A friend, a valiant Welsh-speaking teacher, describes how, in a school in a small town in North Wales (there are no towns but small ones in North Wales), the pupils would turn their backs on her as she entered the classroom. They did not want to learn anything, because they thought they knew it all already. One of her problems was to stop the girls from applying makeup during class. In the war between makeup and the communication of knowledge, makeup won.

She gave up teaching and opted for the easier life of showing tourists round the old jail of Beaumaris, the beautiful little town on the Menai Straits that boasts the only remaining original wooden treadmill in Britain. In the summer, hordes of beer-bellied and heavily tattooed visitors arrive, usually the worse for wear, and demand to see the gallows. If the local economy began to flag, a few public executions would doubtless revive it quickly.

Even in the country lanes around Bangor, evidence abounds of the collapse of self-control. Empty plastic bottles, cans, and fast-food wrappings litter the hedgerows and ditches. No one, it seems, can go farther than a few yards without refreshment.

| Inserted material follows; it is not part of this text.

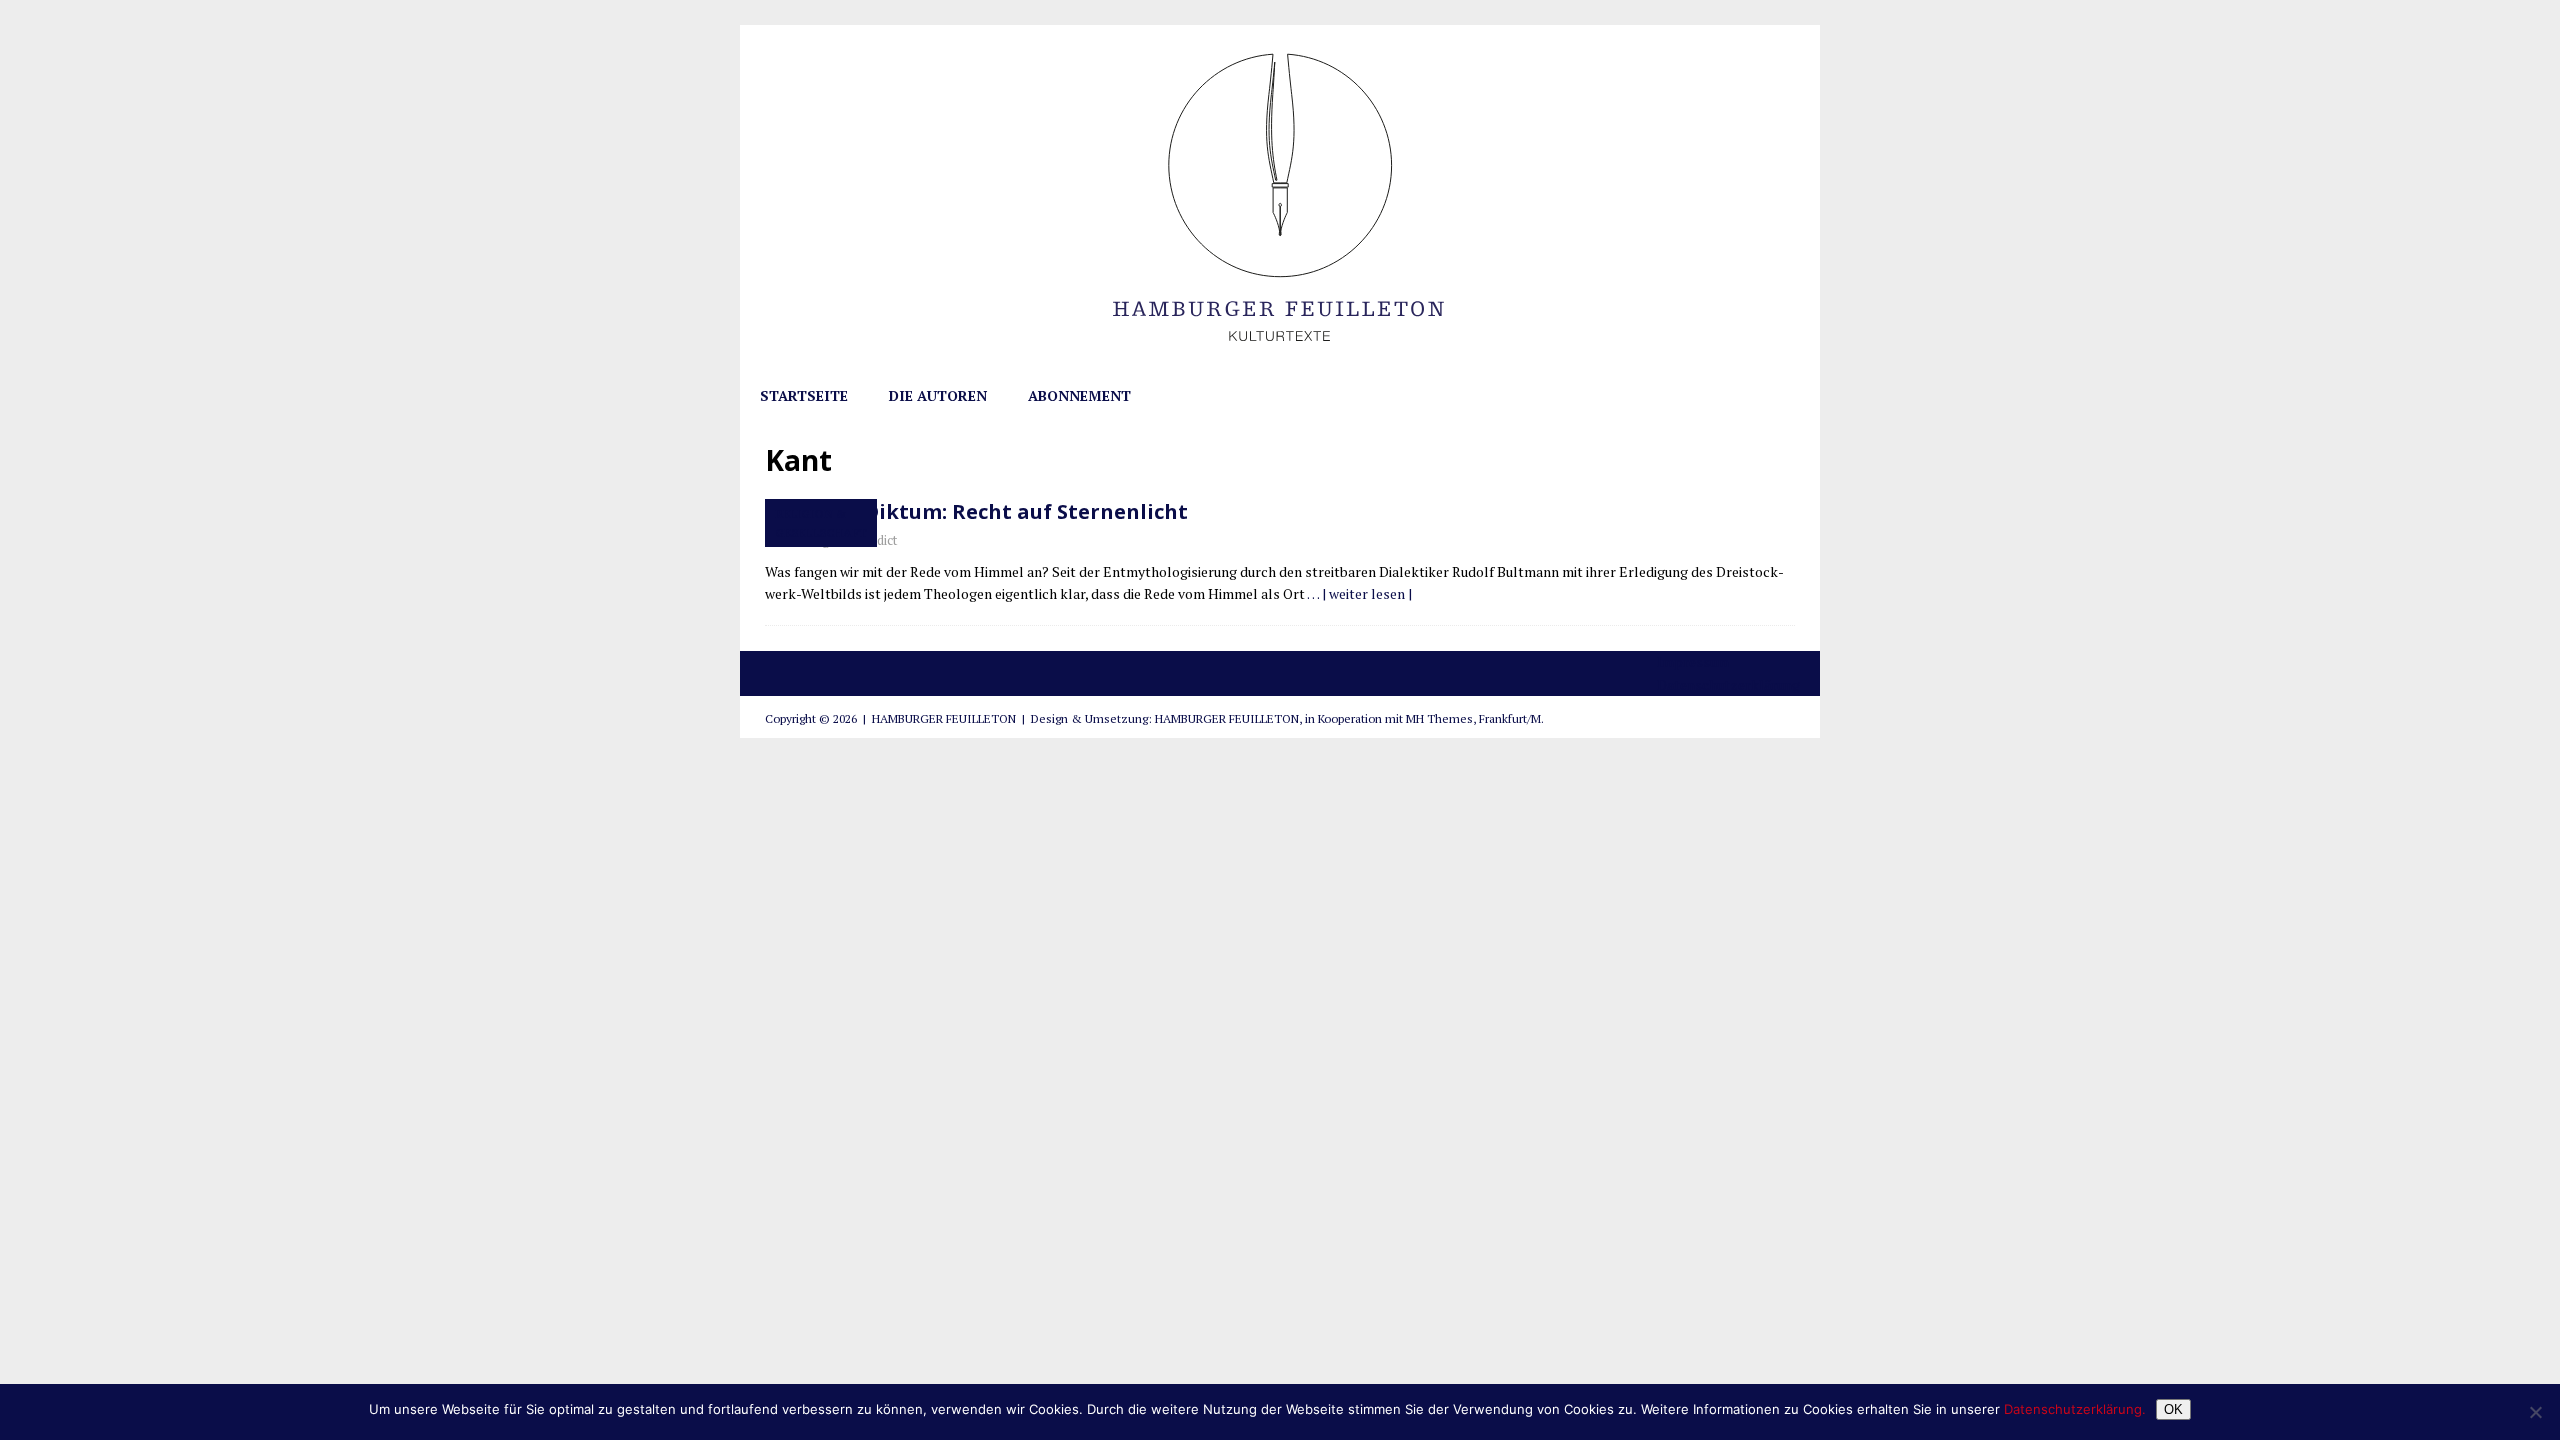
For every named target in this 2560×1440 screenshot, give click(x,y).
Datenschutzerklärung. (2075, 1409)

In the elegant Victorian seaside resort Llandudno, a real antiquarian bookseller runs a shop. He deals mainly in books of Welsh interest and in the Welsh language. Sometimes he has very rare books, of which only one or two other copies may exist in the world. He tries to interest Welsh universities and public libraries in them, but they always reply that the books are too obscure for anyone ever to want to look at them. The books, it turns out, end up on the shelves of American institutions.